**Exercise requirements**
The entries below contain a line with "Aleví: Quint partit del C.V. Oliva Groc (125, 401)" and a line with "ajustes (184, 2527)". Quote exactly those two lines and all lines between them.

**The input**
________________________
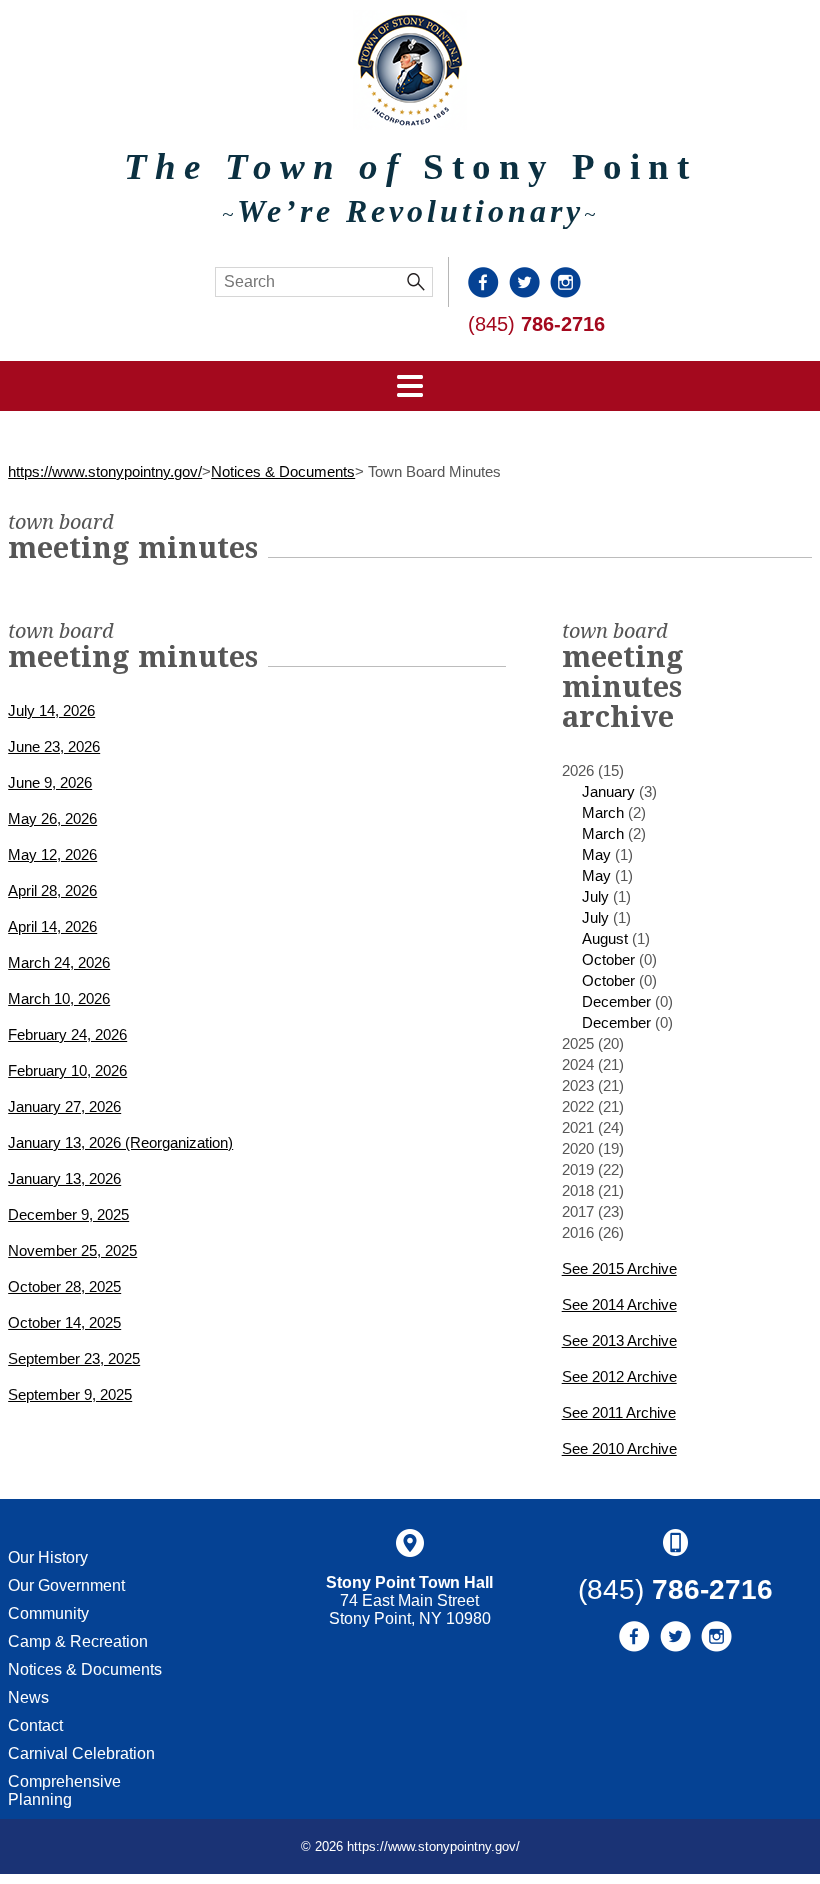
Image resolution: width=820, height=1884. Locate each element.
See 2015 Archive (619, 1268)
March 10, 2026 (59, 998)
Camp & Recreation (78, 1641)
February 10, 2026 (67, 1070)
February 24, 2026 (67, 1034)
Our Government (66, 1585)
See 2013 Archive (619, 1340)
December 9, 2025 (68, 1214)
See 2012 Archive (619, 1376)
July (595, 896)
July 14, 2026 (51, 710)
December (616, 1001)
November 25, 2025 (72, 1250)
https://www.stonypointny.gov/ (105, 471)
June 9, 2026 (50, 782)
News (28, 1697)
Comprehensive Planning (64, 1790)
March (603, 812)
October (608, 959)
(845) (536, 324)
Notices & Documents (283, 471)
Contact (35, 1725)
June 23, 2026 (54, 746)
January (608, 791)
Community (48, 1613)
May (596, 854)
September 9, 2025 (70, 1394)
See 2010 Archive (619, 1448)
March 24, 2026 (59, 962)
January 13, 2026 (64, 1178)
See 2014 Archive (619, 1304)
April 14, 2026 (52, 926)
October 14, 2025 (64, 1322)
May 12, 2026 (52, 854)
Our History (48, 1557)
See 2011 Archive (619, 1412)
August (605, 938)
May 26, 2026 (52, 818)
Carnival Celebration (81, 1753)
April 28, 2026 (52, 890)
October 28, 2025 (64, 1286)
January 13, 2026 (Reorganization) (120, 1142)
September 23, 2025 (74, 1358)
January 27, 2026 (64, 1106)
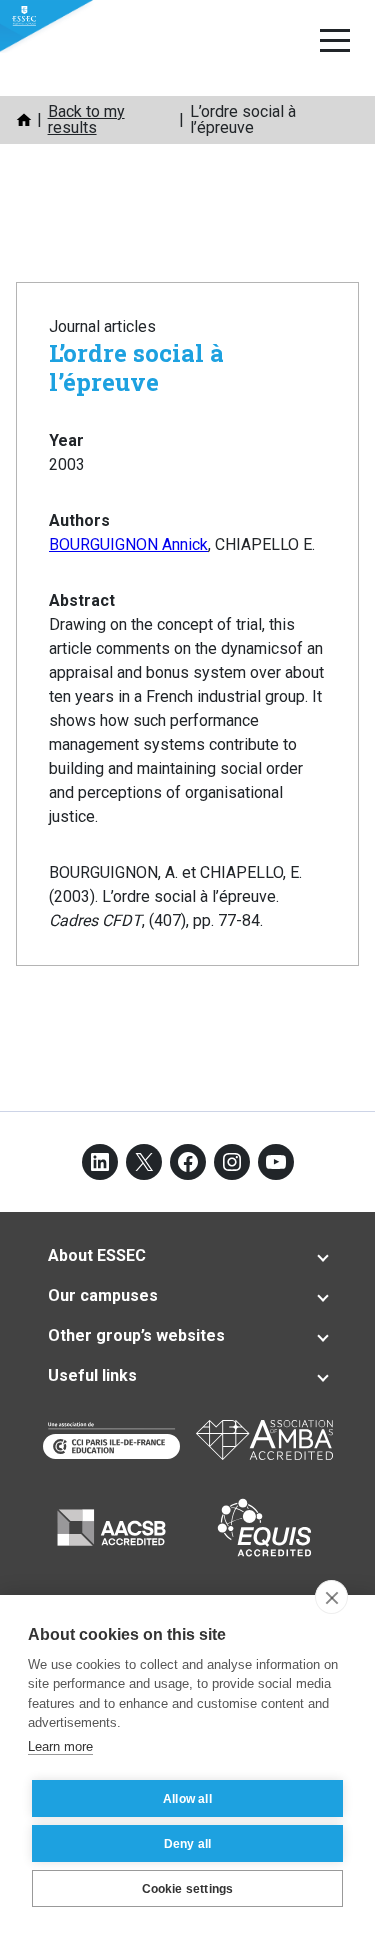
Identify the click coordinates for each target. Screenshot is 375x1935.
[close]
________________________
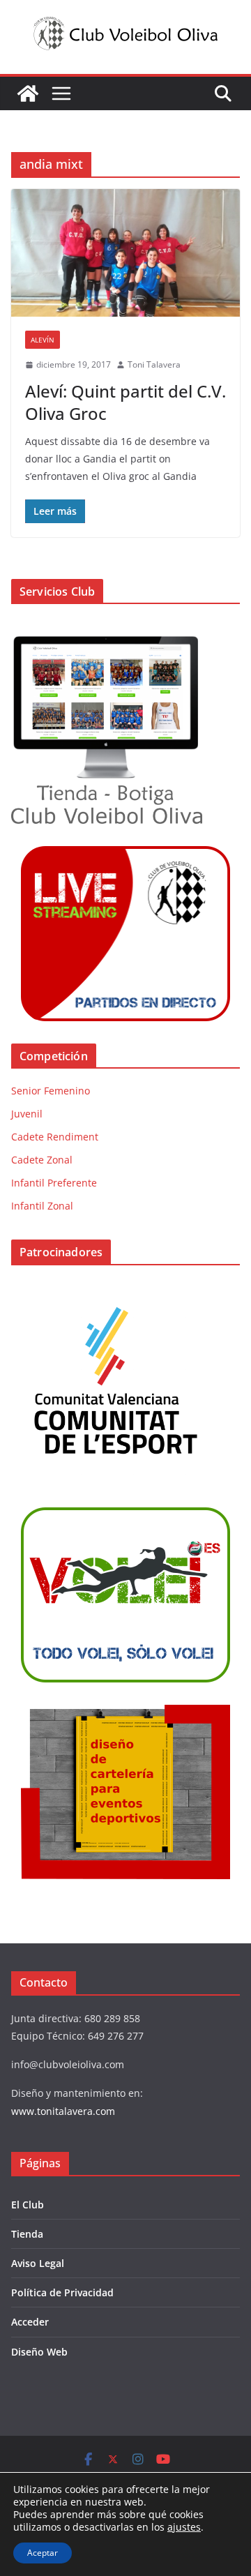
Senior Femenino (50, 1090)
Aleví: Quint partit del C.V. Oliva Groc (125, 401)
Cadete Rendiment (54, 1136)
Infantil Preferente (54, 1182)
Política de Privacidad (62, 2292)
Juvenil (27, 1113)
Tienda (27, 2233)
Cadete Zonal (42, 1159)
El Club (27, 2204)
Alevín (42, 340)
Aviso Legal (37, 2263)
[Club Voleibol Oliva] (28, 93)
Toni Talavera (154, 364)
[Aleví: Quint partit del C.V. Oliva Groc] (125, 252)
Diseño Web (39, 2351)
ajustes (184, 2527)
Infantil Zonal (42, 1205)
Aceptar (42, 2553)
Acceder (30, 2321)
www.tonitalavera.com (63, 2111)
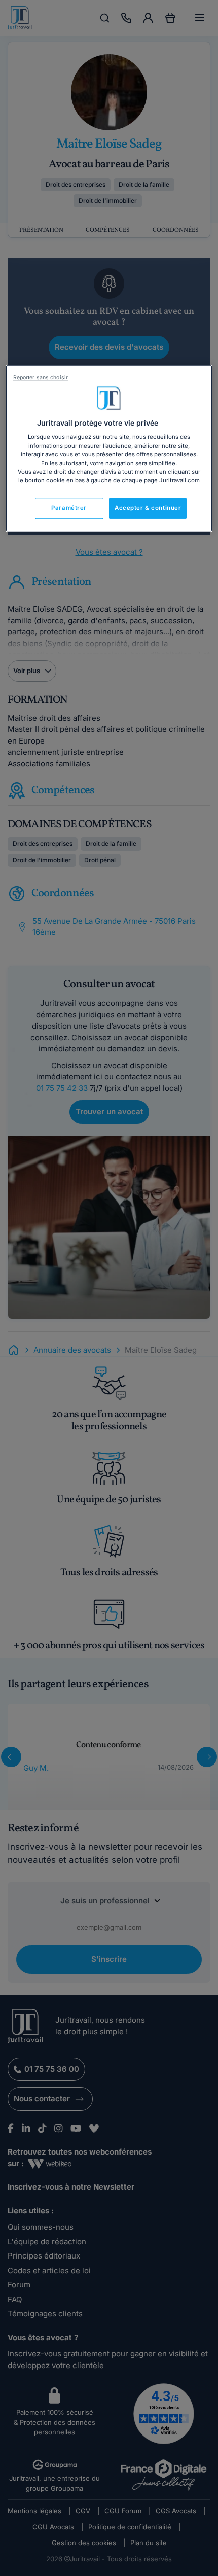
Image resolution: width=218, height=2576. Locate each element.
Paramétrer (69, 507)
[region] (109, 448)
________________________
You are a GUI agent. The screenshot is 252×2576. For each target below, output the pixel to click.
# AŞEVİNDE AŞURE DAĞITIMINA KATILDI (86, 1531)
________________________
**Answer**
Aleví: Quint partit del C.V. Oliva Groc (125, 401)
Cadete Rendiment (54, 1136)
Infantil Preferente (54, 1182)
Política de Privacidad (62, 2292)
Juvenil (27, 1113)
Tienda (27, 2233)
Cadete Zonal (42, 1159)
El Club (27, 2204)
Alevín (42, 340)
Aviso Legal (37, 2263)
[Club Voleibol Oliva] (28, 93)
Toni Talavera (154, 364)
[Aleví: Quint partit del C.V. Oliva Groc] (125, 252)
Diseño Web (39, 2351)
ajustes (184, 2527)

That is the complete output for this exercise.